Even here in NOCA, where we have a nearly year 'round growing season, we get lousy tomatoes in the winter. Even when shipped with a Sasquatch-sized carbon footprint from distant lands where summer is in full sway, they taste like cardboard, their color is pink rather than red, and they simply aren't worth the cost.
So, as I sliced the last of my little round, late-season red beauties for a tomato tart, I was bidding a fond farewell to summer. I was lucky they lasted this long.
The idea of making a tomato tart sprang into my head just before Thanksgiving and, when I looked on the interwebs, I saw that it was far from an original idea. So I cobbled together a hint from here and a treatment from there and came up with my own version which, if the rave reviews when I took it to Thanksgiving dinner are any indication, was a huge hit.
Those of you Down Under can try this right away. Those of you in the Northern Hemisphere who have preserved some of last season's harvest can probably make a good approximation. For grasshoppers like me, we have to wait until summer rolls around again.
Ripe Tomato Tart
Preheat the oven to 375 degrees F.
1 package frozen puff pastry, thawed (I prefer DuFour brand because it is made with real butter and, thus, tastes better)

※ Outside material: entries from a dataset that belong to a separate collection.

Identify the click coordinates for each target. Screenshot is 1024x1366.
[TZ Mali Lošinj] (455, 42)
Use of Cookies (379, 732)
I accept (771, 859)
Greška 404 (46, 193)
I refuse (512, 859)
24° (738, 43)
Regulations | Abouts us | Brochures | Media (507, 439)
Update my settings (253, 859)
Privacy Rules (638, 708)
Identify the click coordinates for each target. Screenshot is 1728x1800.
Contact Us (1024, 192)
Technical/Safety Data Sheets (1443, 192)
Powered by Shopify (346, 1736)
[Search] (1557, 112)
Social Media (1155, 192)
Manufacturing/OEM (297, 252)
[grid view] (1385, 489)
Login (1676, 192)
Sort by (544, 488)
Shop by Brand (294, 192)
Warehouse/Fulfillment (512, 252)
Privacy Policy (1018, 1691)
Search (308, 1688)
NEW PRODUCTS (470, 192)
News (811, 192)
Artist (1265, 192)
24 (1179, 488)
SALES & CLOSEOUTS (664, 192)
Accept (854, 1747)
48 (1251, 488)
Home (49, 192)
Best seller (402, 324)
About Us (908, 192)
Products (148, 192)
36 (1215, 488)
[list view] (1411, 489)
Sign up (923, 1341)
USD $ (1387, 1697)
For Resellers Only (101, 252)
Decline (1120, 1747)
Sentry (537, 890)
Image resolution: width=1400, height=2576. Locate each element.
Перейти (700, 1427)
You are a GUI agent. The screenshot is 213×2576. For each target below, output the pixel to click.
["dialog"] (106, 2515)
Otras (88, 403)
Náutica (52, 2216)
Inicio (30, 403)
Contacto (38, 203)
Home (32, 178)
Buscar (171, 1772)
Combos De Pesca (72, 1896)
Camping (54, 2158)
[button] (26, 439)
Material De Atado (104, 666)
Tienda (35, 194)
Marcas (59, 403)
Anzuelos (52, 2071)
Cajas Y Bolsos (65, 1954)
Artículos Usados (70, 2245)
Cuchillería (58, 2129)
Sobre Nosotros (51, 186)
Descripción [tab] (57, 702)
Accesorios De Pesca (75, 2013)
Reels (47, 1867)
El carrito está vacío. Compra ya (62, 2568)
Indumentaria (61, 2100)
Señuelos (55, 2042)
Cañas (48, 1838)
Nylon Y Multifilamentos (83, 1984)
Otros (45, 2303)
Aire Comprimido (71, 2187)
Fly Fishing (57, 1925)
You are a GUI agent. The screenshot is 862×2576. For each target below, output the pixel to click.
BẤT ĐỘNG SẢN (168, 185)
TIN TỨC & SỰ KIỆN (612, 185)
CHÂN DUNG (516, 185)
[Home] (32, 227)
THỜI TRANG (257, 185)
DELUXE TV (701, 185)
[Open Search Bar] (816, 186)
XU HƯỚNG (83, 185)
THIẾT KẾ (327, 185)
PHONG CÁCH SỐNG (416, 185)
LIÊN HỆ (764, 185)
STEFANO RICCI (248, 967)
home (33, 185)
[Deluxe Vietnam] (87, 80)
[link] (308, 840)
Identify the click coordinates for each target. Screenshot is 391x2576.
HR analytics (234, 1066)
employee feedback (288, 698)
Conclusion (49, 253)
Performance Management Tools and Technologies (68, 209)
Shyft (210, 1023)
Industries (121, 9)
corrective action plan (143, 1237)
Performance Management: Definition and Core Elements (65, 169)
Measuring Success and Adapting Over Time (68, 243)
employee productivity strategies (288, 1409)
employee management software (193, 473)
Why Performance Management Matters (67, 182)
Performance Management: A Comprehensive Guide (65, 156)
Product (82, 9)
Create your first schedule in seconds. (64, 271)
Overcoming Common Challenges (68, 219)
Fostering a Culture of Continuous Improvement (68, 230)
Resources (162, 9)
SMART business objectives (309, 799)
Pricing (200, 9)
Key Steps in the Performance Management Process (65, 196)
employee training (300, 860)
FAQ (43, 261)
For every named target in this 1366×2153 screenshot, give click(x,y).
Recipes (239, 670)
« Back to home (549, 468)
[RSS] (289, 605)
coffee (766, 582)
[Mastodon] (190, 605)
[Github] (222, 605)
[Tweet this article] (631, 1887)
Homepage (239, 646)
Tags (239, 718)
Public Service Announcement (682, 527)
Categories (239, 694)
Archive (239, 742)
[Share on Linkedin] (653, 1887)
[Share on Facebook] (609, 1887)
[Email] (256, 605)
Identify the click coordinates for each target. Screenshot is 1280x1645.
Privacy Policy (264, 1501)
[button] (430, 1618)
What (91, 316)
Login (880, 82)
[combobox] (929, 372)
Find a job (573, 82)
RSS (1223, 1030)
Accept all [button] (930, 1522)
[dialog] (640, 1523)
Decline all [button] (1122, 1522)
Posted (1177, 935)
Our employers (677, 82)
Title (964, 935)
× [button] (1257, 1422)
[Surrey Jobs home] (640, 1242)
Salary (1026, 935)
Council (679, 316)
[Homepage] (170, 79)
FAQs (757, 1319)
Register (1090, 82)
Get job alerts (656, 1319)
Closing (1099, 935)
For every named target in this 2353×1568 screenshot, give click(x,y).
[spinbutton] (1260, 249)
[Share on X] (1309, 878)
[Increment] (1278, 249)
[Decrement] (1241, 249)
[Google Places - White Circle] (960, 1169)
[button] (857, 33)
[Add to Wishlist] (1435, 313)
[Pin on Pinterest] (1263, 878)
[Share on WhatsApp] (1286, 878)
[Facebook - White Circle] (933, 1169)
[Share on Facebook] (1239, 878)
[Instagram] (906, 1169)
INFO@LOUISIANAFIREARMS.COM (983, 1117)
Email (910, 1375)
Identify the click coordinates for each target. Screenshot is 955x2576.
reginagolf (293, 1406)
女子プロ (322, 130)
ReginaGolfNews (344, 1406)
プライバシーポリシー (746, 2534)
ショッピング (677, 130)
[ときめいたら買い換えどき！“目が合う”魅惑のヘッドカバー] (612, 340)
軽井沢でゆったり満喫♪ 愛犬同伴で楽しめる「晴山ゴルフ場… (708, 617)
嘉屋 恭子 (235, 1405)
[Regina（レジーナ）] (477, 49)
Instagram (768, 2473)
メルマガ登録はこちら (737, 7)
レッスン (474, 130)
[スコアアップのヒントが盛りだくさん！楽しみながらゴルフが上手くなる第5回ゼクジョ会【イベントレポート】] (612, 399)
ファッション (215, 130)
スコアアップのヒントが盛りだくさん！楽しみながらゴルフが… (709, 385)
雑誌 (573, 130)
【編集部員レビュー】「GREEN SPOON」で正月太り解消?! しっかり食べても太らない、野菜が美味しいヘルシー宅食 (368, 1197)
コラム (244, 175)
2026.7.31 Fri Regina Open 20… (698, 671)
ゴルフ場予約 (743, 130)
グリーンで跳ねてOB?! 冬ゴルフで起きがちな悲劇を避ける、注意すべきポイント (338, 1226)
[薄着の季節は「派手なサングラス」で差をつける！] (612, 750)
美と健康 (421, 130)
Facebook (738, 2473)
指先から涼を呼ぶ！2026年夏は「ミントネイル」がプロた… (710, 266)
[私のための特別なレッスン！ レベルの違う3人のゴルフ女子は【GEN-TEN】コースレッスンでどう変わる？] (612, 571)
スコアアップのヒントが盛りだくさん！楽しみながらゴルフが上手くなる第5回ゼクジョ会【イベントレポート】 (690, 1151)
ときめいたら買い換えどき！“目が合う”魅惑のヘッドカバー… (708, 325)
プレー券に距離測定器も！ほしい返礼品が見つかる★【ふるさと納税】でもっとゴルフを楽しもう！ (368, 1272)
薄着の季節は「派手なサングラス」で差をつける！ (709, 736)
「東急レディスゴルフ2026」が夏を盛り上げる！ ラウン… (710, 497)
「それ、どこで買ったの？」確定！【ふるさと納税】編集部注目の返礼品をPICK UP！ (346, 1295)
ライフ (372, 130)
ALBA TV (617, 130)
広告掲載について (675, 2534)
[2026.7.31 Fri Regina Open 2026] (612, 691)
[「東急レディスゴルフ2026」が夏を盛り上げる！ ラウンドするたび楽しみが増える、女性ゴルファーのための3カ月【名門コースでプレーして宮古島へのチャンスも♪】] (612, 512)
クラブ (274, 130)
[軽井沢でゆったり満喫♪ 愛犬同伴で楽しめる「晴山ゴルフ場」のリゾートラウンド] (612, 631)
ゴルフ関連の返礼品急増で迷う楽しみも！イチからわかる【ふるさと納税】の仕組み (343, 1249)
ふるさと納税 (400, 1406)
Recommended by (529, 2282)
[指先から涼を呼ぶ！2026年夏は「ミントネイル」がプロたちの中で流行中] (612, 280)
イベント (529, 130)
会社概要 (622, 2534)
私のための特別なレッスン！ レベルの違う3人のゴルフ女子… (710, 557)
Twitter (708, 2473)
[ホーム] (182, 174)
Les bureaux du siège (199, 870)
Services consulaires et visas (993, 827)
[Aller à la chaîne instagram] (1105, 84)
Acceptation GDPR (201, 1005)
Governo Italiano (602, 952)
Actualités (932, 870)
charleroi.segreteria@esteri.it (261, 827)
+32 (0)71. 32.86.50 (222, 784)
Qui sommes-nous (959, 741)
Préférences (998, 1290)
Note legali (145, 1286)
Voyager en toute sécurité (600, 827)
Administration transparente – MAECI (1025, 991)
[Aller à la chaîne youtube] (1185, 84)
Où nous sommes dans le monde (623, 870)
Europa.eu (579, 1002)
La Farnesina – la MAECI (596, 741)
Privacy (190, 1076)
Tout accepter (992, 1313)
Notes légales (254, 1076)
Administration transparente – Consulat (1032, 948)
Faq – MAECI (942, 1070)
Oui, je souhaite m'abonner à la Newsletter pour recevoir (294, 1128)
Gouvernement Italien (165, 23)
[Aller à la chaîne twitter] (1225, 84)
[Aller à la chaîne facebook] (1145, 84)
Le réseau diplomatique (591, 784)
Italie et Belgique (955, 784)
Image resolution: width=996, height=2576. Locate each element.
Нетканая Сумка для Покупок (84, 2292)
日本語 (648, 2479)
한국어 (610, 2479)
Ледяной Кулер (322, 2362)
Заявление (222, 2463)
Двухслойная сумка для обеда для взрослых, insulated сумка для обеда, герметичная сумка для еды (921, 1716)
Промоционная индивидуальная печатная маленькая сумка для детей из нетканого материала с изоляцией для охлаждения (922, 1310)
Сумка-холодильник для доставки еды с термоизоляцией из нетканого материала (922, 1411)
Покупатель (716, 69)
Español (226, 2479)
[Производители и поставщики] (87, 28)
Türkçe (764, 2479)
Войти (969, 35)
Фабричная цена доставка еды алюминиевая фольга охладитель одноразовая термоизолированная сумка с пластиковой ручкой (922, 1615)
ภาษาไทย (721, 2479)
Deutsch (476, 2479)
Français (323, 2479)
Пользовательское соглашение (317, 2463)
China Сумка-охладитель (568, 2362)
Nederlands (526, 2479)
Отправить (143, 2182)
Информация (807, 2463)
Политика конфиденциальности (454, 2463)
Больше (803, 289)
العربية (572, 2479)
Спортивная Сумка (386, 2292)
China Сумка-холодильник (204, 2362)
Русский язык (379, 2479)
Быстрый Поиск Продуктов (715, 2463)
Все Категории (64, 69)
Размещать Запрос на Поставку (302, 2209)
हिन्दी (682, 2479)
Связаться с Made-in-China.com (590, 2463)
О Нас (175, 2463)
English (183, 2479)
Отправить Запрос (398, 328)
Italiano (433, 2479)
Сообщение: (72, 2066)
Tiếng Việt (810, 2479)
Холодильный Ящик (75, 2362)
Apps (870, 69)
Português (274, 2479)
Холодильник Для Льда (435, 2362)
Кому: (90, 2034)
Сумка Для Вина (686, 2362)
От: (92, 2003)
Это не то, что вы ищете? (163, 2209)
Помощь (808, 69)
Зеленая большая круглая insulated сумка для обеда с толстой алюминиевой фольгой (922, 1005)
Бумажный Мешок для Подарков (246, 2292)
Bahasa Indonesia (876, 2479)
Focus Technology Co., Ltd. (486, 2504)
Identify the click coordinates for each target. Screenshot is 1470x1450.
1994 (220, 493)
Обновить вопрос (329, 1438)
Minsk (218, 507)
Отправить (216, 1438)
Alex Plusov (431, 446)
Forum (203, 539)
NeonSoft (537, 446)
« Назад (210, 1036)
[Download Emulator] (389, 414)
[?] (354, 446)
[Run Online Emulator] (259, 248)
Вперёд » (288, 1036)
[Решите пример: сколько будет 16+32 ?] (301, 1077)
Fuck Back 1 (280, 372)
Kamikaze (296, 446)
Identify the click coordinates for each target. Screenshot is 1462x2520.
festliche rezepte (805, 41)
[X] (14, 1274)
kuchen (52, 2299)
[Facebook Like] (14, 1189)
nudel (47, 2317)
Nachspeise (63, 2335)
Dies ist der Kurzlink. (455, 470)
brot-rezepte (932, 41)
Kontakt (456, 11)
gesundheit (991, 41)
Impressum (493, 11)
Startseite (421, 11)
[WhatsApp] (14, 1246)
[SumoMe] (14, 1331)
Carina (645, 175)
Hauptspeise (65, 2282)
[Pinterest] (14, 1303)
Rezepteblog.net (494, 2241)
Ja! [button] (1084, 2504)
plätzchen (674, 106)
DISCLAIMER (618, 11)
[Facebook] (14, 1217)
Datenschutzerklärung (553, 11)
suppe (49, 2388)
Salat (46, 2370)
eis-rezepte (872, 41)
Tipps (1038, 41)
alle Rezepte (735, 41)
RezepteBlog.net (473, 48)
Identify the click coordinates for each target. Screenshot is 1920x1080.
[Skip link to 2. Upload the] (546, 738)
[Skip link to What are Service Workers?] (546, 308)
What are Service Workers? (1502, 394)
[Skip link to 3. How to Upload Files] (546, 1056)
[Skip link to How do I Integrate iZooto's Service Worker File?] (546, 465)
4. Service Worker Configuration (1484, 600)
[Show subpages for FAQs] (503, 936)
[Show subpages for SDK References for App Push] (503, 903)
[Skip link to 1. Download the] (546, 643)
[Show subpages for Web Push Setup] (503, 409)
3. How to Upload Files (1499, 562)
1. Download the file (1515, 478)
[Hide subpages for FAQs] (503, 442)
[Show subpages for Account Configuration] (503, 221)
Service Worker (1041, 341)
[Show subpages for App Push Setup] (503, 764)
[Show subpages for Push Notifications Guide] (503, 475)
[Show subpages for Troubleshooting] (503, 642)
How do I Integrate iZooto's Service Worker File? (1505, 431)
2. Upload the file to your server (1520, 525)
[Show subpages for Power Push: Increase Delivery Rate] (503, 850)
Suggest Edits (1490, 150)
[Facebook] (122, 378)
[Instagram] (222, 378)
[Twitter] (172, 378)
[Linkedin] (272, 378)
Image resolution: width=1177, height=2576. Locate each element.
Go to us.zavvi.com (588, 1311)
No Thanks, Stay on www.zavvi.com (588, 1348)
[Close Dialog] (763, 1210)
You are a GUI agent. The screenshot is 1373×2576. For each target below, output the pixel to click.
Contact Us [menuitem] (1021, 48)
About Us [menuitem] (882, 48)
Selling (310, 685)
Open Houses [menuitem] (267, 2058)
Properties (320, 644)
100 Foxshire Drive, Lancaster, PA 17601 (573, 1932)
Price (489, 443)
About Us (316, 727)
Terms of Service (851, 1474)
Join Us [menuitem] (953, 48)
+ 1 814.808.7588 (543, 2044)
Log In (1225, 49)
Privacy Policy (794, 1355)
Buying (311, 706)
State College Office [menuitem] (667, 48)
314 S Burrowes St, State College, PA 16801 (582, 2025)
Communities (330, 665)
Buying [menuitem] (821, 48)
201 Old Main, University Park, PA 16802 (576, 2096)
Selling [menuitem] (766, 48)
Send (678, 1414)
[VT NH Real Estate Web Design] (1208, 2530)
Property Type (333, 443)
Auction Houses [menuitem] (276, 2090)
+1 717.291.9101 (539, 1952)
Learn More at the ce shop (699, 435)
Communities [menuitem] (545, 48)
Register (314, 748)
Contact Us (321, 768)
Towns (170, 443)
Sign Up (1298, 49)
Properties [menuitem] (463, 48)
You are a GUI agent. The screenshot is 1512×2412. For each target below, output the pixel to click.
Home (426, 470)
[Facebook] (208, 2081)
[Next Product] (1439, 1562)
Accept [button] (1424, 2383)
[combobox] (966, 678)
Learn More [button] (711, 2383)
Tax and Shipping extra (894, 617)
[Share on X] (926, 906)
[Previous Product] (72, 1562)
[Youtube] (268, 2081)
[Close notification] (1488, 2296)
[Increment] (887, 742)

6-8 small ripe tomatoes, sliced
Feta cheese, coarsely crumbled
Fresh thyme (or oregano, or whatever herb you especially like with tomatoes)
Fresh fennel flowers
Unfold the puff pastry to a single layer on a baking sheet; it will measure approximately 14" x 8". With a sharp knife, score around the perimeter about 1/2" in from the edge but don't cut through the pastry; this part will rise and form a barrier to errant juices while the middle stays relatively flat.
Spread the middle of the pastry sheet inside your incised line with Dijon mustard to taste - I laid it on fairly thickly. Arrange tomato slices in a single layer on the mustarded part, sprinkle with feta cheese, again to taste. Strip the leaves from the woody stems of the thyme by running your fingers backwards along the stem from tip to base - you don't want the woody stems but if the tip breaks off it's okay to add that.
Drizzle the top very lightly with honey - no need to overdo this step, just a light striping is plenty.
Slide into a 375 degree oven; DuFour brand pastry does best at this heat. Bake for about 30 minutes, until the rim rises and browns, the tomatoes have sagged and softened, and the cheese is lightly browned on top.
Remove from the oven and add the fennel flowers scattered where everyone gets a taste of them.
I cut my tart into sizes easily eaten by hand as an hors d'oeuvre for 10 eaters, but if you plan to serve it at the table, it would make a nice first course or even a light lunch for about 6 people.